When asked about Oberweis' proposals afterward, Underwood expressed shock.
"In the midst of a pandemic, and with an election two months away, we're relying on (the Postal Service) more than ever," said Underwood, who's seeking a second term.
For an example of the service's importance, Underwood said the Department of Veterans Affairs provides about 80% of its outpatient prescriptions to veterans via the mail. She also noted every Illinoisan can vote by mail this year because of the pandemic.
"My opponent's proposal is dangerous for our democracy and our community," Underwood said.
Even as interest in voting by mail is rising, the Postal Service has removed or disabled mailboxes and mail-sorting machines across the country.
During Tuesday's forum, Underwood accused new Postmaster General Louis DeJoy of working to "roll back delivery times and the reliability of the Postal Service."
After a public uproar and a legislative inquiry, DeJoy said those efforts will stop, but he's refused to order eliminated equipment to be returned.
Late last month, Underwood and the House passed a Postal Service funding bill called the Delivering for America Act that would provide the requested $25 billion and restore delivery times and standards to what they were at the year's start. The Senate hasn't taken up the proposal.
In the forum, Underwood encouraged voters to request mail-in ballots via county clerk websites or to fill out applications mailed to them.

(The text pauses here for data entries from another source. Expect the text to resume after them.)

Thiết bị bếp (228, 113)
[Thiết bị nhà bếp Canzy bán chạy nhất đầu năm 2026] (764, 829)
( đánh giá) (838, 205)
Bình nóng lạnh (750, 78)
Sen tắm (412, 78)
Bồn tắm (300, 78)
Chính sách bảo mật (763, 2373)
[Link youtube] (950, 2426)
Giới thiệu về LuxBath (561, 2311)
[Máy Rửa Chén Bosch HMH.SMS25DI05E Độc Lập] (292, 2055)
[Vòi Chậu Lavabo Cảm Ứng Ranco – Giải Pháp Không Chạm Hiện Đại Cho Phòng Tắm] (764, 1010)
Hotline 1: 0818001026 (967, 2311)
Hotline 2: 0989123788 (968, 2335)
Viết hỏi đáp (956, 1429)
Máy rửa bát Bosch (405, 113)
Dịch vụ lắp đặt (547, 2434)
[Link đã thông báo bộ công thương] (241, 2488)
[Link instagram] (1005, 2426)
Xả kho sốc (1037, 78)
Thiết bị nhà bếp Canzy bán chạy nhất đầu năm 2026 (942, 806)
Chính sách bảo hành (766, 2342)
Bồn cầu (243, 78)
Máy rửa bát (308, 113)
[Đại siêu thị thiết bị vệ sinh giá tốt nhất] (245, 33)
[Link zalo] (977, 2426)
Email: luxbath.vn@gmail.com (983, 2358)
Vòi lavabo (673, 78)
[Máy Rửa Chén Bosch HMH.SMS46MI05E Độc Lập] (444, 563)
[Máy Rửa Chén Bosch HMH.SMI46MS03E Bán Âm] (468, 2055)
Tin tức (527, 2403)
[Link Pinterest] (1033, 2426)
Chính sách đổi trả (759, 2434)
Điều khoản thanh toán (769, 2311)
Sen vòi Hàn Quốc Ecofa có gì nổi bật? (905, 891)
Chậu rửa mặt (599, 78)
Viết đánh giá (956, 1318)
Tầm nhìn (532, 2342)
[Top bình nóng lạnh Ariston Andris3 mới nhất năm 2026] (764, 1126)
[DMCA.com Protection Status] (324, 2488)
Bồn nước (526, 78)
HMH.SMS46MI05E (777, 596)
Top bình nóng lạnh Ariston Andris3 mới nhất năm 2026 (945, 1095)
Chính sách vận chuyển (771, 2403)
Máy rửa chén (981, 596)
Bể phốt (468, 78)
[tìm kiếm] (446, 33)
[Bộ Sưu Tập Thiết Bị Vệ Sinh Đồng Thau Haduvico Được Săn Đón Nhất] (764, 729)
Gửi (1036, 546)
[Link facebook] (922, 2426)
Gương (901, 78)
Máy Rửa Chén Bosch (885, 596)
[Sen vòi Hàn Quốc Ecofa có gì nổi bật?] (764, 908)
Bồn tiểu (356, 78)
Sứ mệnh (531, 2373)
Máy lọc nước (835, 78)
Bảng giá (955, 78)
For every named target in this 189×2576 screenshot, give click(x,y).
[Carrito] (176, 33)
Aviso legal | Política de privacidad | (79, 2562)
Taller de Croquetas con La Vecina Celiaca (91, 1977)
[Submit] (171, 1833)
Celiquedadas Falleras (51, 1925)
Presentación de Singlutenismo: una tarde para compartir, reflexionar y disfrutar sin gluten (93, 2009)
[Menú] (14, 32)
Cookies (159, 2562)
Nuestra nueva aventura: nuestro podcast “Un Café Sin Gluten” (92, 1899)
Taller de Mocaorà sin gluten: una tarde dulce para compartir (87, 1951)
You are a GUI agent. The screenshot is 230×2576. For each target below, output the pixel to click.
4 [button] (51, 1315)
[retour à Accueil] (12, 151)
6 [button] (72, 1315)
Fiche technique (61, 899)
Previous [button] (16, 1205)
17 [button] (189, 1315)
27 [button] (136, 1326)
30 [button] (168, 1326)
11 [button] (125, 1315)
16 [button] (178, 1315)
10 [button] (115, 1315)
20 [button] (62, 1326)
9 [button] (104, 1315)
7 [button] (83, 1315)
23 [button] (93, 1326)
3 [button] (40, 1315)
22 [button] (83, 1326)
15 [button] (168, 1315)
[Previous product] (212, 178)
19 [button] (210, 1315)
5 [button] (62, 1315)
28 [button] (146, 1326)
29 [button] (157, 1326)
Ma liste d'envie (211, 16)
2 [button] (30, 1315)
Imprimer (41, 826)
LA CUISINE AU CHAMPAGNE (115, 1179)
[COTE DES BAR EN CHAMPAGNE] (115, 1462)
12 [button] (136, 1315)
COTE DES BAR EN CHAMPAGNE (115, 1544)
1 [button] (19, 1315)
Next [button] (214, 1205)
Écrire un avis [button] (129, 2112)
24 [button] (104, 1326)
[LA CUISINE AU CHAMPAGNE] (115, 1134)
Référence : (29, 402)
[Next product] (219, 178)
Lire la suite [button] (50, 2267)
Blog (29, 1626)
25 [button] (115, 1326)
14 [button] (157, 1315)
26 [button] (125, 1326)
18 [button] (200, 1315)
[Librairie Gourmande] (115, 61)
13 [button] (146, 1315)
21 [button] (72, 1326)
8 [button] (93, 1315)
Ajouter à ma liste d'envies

Oberweis agreed more people should be able to vote by mail this election. During a Senate session this spring, he suggested sending applications to potential voters with a mandatory mailer about a proposed amendment to the state Constitution regarding income taxes.
"Unfortunately, my Democratic colleagues refused that request," he said.
Oberweis also criticized Underwood's vote on the Delivering for America Act.
"My opponent's answer to almost everything is 'just spend more money,'" he said.
The 14th District includes parts of DuPage, Kane, Lake, McHenry, Will, DeKalb and Kendall counties.